Since melting permafrost leaves the ground soft and with far less frozen surface to block the waves, the water carves away at it. Old graves are tumbling into the sea, the ABC television network said, quoting the report.
"They keep getting exposed. People do not really want to see their ancestors getting washed into the ocean," ABC quoted a scientist as saying.
The network showed images of whole villages tumbling into the ocean, forcing people as well as animals to relocate from Point Barrow in Alaska on the northern tip of America.
Now scientists are watching the birds get driven out by puffins, warmer weather birds from the sub-Arctic, which kill the chicks and take over the nests.

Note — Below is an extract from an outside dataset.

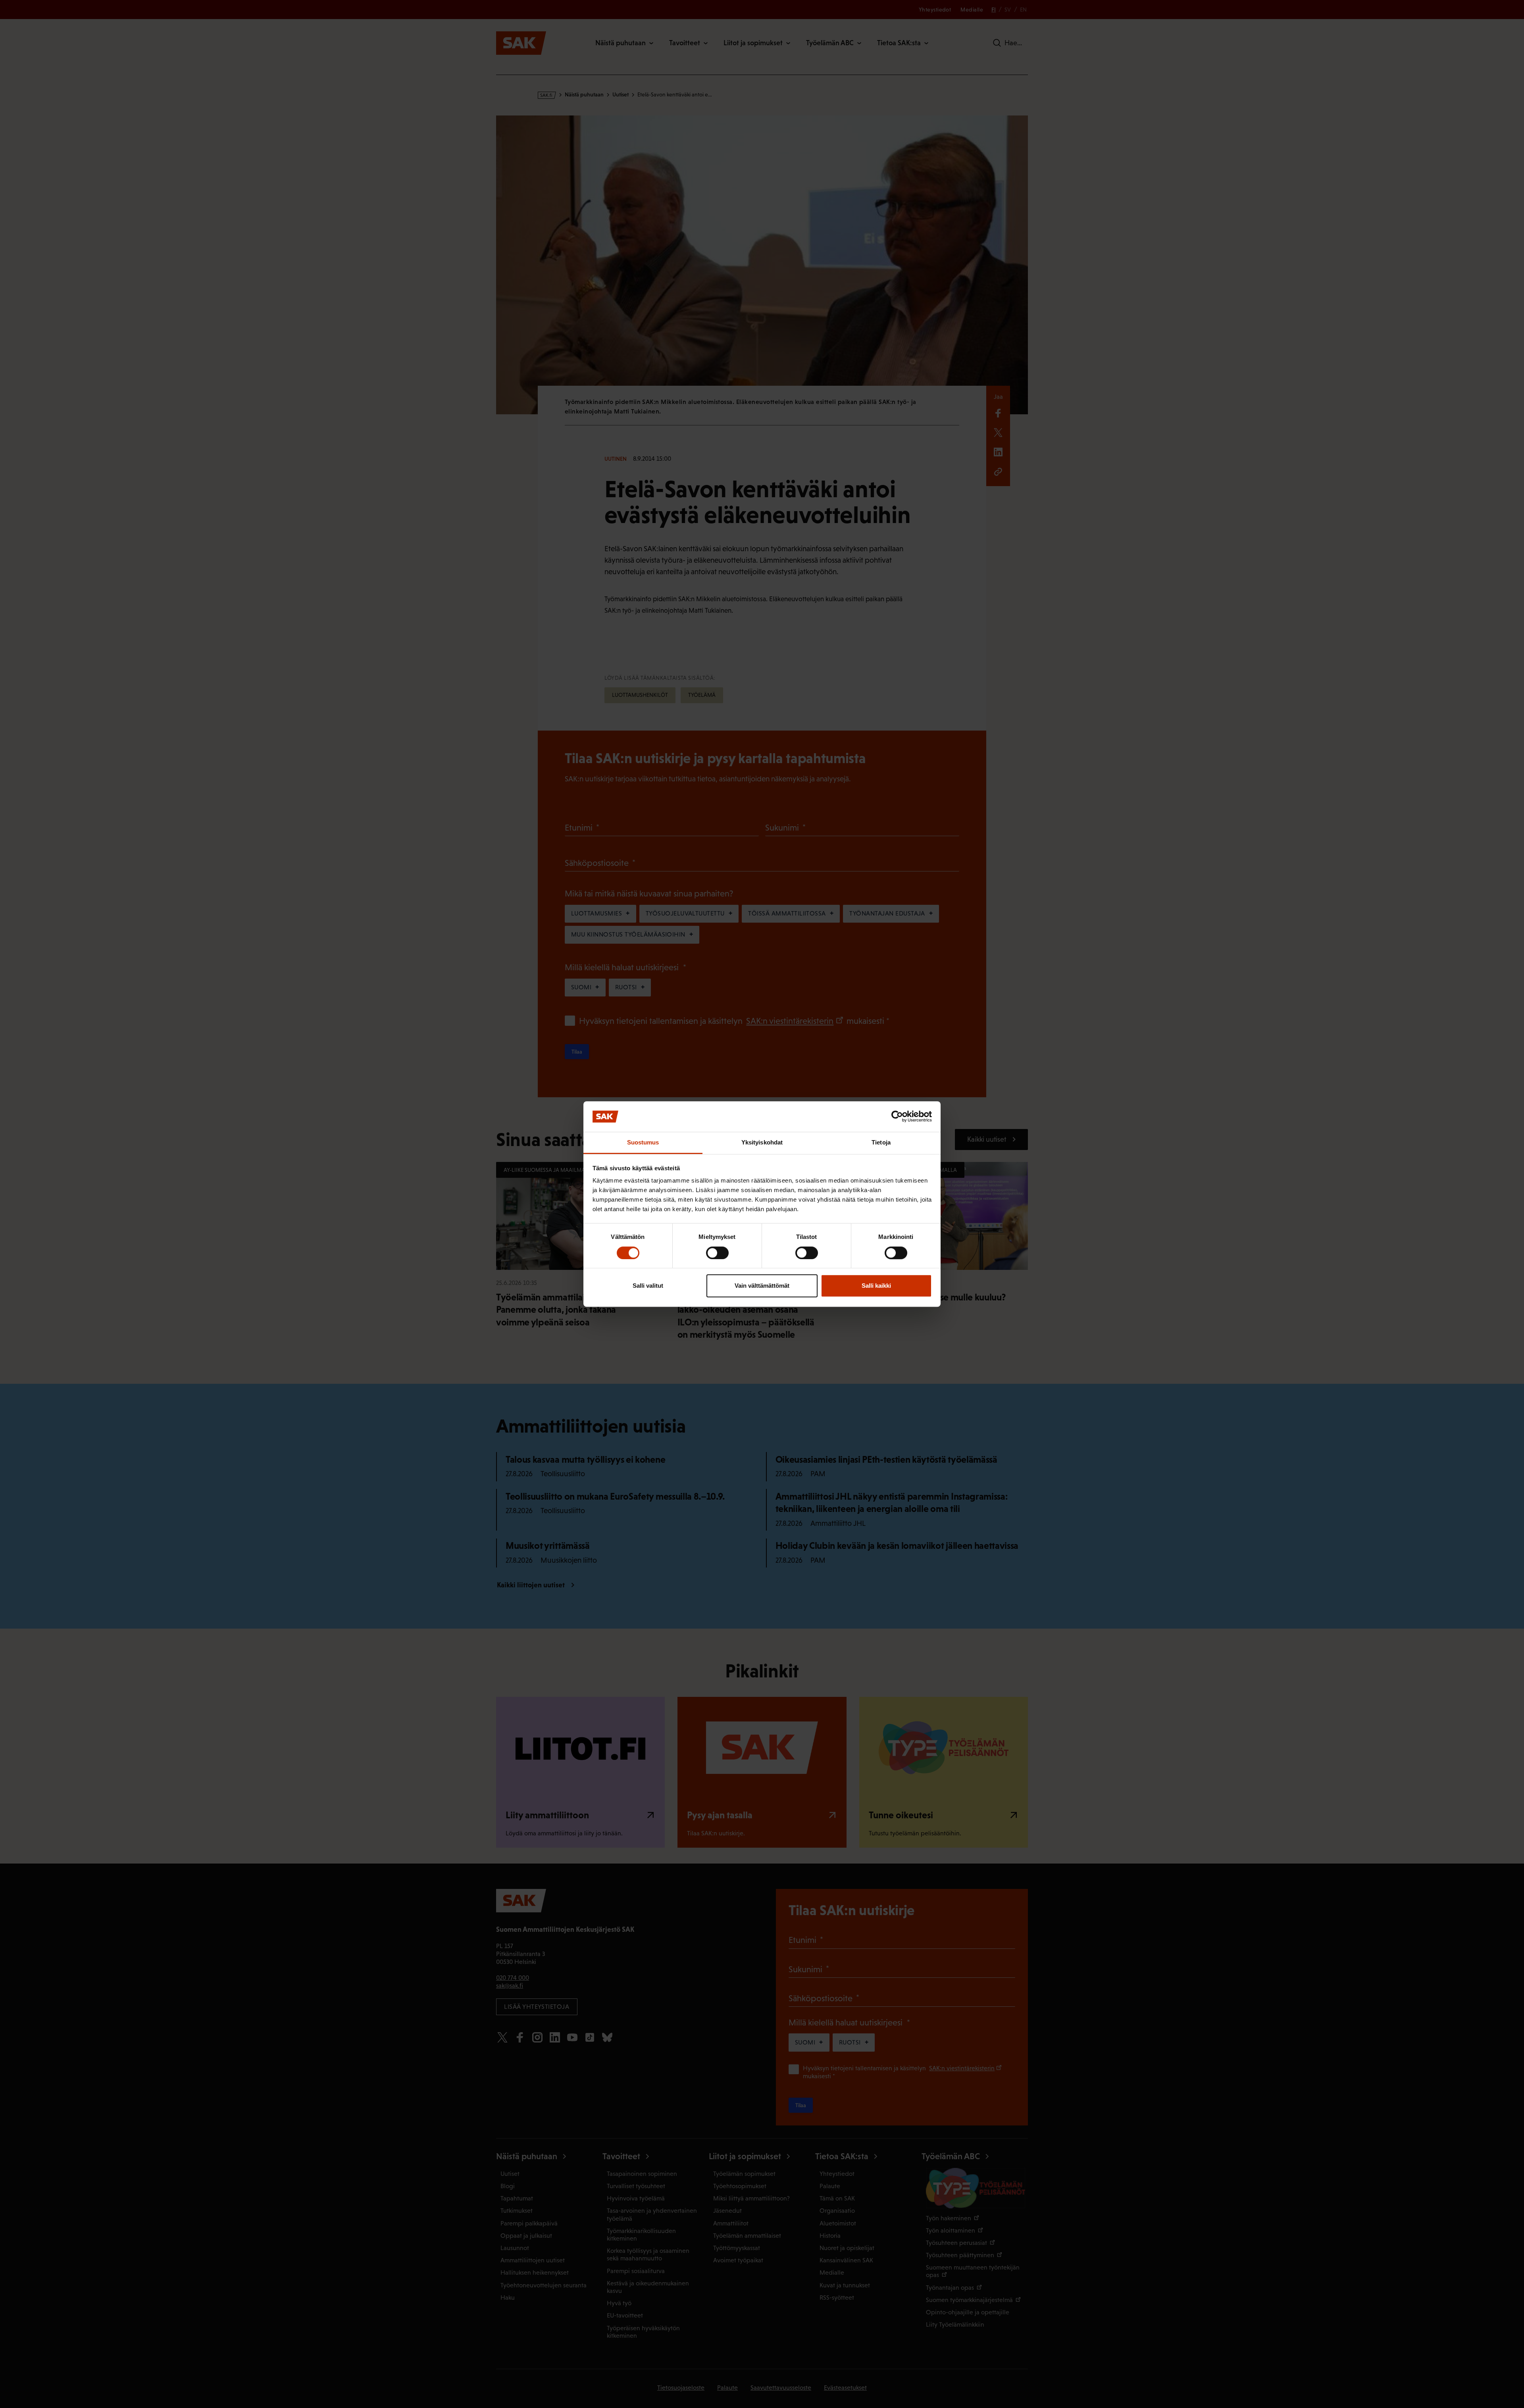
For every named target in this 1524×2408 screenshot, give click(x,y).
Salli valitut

"Yesterday, it was the Arctic, and now suddenly, it is turning into the sub-Arctic!" said biologist George Divoky.
Typically in the Arctic, any ground deeper than about four feet has always been frozen. But the permafrost is now starting to melt.As the sea ice disappears, many polar bears are starving because they must have sea ice on which to hunt, the report said.
And the culture of local residents, whose life has centered upon hunting on the ice, is changing as well, the network added.
"It's often too dangerous now, due to the thin ice," said Fred Simik, an Inupiat native.
Another cause for worry for the scientists were that as the permafrost melts and this vast Arctic tundra dries up, decaying plants in the soil are releasing increased amounts of carbon, a greenhouse gas that only adds to the warming and melting.
"Humans are putting about 6 or 7 billion metric tons of carbon in the atmosphere every year," ABC quoted biologist
Walter Oechel, director of the Global Change Research Institute at San Diego State University as saying.
"And we're standing on 200 billion tons here," he added, pointing to the tundra.